Just as shot putters start throwing a bigger weight, basketball players learn a new 3-point line, and hurdlers have to clear higher barriers, high school milers will adjust to the 1500 in college (where, by the way, they’ll still have plenty of opportunities to challenge the mile).

As for the expense? I was surprised the first time I heard this argument, but I figured everyone’s entitled to their kooky opinions, but I’ve seen it more than once since, from people who should have a clue. Folks, we’re not going to rip up the tracks and throw down 440-yard ovals again. We’re talking about painting a new stripe a couple dozen feet from the 1600 start line. Of course, this is assuming that tracks don’t already have a mile starting line painted – most I’ve seen do. Even in the poorest district, I’m willing to bet the coach could spring $15 for some white paint at the hardware store. And let’s face it – the poorest districts aren’t hosting championship meets – the tracks that do host championships largely already have the mile marked out.

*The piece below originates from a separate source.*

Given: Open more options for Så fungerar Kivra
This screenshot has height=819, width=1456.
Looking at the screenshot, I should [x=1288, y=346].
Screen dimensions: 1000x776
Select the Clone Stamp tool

This is kind of a no-brainer. American high school track is picking up steam, and the athletes are getting stronger, and getting more public attention, every year. And while sprinters do get press – remember when Jeff Demps ran 10.01 in Eugene his senior year in high school? – it’s the mile that really spills the ink. When Webb ran 3:53 in Eugene, that was national news. Verzbicas overshadowed everyone last year. So let’s let the kids run the race that they, and the public, love.

*obviously, yes. Some people know that. But nobody really cares.